Люди, уверенные, что это часть погребальной церемонии, отворачивались от урны, но Джессика знала, что в плане этого нет. Встревоженная, она шепотом спросила у Алии:

– Что это такое?

Молодая женщина повернулась, глаза ее сверкнули.

– Дункан, узнай, что происходит.

Но гхола не успел даже шелохнуться – на нижней стороне облака появилось огромное лицо, проекция, видная сквозь клубы пара. Джессика сразу узнала это лицо: Бронсо Иксианский.

Гомон толпы стихал, и над площадью загремел голос.

– Отвернитесь от этого циркового мошенничества и поймите, что Муад’Диб был человеком, а не богом! Он сын герцога из ландсраада и больше никто. Не смешивайте его с Богом – не позорьте обоих. Раскройте глаза и прогоните глупые иллюзии.

Под гневный рев толпы погребальная урна зашипела и перестала светиться, генератор силового поля отказал, и урна тяжело рухнула на площадь. Люди в трауре проклинали небо, требовали крови человека, который осквернил их священную церемонию.

Проекция лица в вышине разбилась на множество фрагментов: вечерний ветер начал разгонять искусственное облако. Связанные орнитоптеры одновременно упали с неба и загорелись над крышами правительственных зданий, окружающих площадь.

Толпа с криками кинулась во все стороны, люди топтали друг друга. Гудели сирены скорой помощи, бегали полицейские и медики, воздвигая электронные сдерживающие барьеры. Алия отдавала приказы; она отправила в толпу священников, чтобы успокоить людей и одновременно искать сообщников Бронсо.

Джессика осталась на смотровой площадке. Раненых как будто было немного, и она надеялась, что погибших не будет совсем. Она невольно восхищалась изобретательностью Бронсо, понимая, что он воспользовался иксианской технологией для своего шоу. Джессика также знала, что он достаточно хитер, чтобы избежать пленения. Самого Бронсо вблизи Арракина нет.


Вода – это жизнь. Сказать, что одна капля не имеет значения, – все равно, что сказать, будто одна жизнь не имеет значения. Этого я не могу принять.

Комментарии Стилгара

Алие казалось, что подрывные действия Бронсо – это скорее оскорбление, адресованное ей, чем попытка запятнать память Пола. Она разослала дознавателей и шпионов на поиски соучастников, и вскоре были арестованы сотни подозреваемых.

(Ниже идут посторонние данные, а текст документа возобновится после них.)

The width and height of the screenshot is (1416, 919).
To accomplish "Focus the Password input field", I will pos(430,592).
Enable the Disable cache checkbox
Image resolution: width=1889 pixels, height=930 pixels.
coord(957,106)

Джессика не одобряла действий Бронсо, но причину их понимала. Она подозревала, что и Полу не понравилась бы показная, броская церемония похорон. Хотя ее сын сознательно поддерживал представление о себе как о полубоге, он со временем понял ошибку и попытался исправить ее.

На другое утро после похорон Джессика застала Стилгара на краю космопорта Арракина; он присматривал за погрузкой клановых знамен фрименов, флагов домов ландсраада и вымпелов с покоренных планет.

Наклонив голову, Джессика смотрела на корабль-перевозчик воды, ярким пятнышком появившийся в небе; корабль спускался на столбах выхлопов и ионизированного газа в окружении вооруженных армейских судов для защиты груза. Со знакомым, не похожим на гром звуком раскололось небо: корабль тормозил в атмосфере над посадочной площадкой.